USD/JPY – On the Lookout for Price Upside Exhaustion
One consolidation is over, and another one starts. First a blue consolidation, now an orange one. The pair is till trading above the previously broken upper border of the blue rising trend channel. As long as there is no invalidation of this breakout, a move higher and a test of the yellow resistance zone remains likely.
Let’s take a close look at the position of the daily indicators. Their sell signals just generated suggest that we won’t likely have to wait long for a corresponding price reversal.
If we see an invalidation of the breakout above the upper border of the blue rising trend channel, we’ll consider opening short positions.
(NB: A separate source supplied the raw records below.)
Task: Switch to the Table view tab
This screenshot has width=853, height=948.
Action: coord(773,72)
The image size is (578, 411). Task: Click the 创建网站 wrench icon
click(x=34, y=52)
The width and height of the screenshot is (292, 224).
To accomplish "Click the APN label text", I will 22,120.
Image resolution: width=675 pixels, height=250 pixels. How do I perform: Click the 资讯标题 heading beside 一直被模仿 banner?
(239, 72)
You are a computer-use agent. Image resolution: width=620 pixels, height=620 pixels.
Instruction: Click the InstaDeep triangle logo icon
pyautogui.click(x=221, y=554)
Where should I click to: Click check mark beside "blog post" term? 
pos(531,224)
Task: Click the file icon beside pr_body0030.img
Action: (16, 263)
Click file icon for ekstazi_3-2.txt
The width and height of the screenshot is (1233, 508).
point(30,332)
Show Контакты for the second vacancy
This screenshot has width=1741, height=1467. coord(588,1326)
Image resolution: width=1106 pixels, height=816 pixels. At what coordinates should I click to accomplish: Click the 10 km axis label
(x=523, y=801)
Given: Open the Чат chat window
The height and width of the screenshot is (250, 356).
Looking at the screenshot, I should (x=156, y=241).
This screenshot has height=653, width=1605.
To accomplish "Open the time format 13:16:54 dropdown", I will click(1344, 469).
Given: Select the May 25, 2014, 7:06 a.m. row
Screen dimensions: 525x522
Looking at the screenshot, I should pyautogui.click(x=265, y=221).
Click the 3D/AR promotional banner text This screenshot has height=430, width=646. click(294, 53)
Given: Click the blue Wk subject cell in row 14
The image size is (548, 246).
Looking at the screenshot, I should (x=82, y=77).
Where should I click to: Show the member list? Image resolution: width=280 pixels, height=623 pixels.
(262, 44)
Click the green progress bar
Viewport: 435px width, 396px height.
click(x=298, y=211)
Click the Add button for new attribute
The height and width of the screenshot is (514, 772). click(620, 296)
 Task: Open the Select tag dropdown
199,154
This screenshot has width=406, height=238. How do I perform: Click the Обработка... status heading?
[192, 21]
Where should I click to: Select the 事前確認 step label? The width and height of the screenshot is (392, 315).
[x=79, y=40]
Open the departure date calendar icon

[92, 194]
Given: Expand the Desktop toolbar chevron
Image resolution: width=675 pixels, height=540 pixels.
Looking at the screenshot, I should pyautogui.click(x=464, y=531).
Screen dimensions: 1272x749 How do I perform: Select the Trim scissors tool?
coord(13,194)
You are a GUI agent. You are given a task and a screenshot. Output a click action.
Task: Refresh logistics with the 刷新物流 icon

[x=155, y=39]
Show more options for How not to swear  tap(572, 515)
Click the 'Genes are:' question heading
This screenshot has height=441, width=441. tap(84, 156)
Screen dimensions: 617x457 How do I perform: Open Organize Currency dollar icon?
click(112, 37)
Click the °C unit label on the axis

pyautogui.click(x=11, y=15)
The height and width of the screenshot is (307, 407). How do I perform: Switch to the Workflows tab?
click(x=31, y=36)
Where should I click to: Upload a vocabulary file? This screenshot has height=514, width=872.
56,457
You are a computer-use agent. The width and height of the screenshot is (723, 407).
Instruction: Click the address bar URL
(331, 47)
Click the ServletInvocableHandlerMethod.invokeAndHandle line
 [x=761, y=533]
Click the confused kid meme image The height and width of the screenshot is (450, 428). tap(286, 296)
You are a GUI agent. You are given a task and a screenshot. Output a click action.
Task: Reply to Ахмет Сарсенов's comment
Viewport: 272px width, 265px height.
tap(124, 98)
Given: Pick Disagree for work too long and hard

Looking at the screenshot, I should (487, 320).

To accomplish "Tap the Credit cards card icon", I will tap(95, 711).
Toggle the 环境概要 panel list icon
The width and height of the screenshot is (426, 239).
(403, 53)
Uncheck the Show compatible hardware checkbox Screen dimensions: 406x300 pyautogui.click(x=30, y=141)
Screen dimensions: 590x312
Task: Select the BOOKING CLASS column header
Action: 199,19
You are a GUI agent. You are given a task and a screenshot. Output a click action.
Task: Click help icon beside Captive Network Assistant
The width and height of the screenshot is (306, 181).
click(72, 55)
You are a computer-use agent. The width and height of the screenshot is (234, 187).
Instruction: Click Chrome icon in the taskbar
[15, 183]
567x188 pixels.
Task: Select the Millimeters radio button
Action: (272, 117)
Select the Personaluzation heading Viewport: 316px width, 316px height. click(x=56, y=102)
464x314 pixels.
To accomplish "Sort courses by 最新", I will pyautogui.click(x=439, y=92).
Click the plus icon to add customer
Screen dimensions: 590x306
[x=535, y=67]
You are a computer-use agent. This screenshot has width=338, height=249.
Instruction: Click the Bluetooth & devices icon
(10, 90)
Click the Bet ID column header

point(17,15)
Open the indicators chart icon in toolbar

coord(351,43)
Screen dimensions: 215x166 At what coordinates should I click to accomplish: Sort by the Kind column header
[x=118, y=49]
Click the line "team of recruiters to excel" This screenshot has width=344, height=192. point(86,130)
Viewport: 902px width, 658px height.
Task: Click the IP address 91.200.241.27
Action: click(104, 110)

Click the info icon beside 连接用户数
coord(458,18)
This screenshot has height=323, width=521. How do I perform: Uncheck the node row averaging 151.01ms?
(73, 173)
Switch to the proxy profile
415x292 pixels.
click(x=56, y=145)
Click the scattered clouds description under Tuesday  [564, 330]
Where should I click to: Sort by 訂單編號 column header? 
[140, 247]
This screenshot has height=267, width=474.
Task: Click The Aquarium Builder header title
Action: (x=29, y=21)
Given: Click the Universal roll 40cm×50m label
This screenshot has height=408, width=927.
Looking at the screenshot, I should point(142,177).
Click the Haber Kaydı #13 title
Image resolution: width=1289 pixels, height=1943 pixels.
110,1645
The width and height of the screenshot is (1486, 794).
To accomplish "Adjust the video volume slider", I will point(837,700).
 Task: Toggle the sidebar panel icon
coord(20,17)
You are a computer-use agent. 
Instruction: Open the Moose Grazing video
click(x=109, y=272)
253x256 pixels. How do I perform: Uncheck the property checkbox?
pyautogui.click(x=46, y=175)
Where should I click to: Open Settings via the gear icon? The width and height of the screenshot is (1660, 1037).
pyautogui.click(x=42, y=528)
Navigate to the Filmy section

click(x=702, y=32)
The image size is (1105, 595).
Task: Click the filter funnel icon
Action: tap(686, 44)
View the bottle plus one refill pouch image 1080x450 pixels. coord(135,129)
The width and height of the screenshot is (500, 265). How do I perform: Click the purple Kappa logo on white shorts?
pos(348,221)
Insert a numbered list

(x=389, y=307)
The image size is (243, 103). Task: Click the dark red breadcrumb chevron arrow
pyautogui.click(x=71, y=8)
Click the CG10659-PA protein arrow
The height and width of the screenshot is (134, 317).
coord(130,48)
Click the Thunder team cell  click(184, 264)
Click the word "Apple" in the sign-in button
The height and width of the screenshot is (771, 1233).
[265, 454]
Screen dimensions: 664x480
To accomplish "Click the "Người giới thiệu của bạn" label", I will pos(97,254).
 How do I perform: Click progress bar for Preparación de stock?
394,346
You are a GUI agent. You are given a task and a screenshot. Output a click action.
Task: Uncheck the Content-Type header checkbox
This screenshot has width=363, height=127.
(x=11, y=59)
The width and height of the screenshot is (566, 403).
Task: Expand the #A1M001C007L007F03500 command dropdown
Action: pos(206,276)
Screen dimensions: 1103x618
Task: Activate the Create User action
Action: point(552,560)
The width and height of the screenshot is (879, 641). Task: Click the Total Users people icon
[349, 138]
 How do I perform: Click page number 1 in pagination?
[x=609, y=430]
USD/CAD – A Chart Formation Activated
In our Monday’s commentary on this pair, we discussed the reverse head and shoulders formation in the making. We also wrote:
(…) The currency bulls not only pushed USD/CAD above the upper line of the pink channel, but also approached our next upside target – the blue resistance line, which could be a neck line of a potential reverse head and shoulders pattern.
USD/CAD indeed broke above the blue resistance line. And it means that it broke above the neck line of the reverse head and shoulders which is now an active formation carrying implications. It also broke above the yellow resistance zone, which also suggests further price improvements.
Taking the above into account, we think that opening long positions is justified from the risk/reward perspective.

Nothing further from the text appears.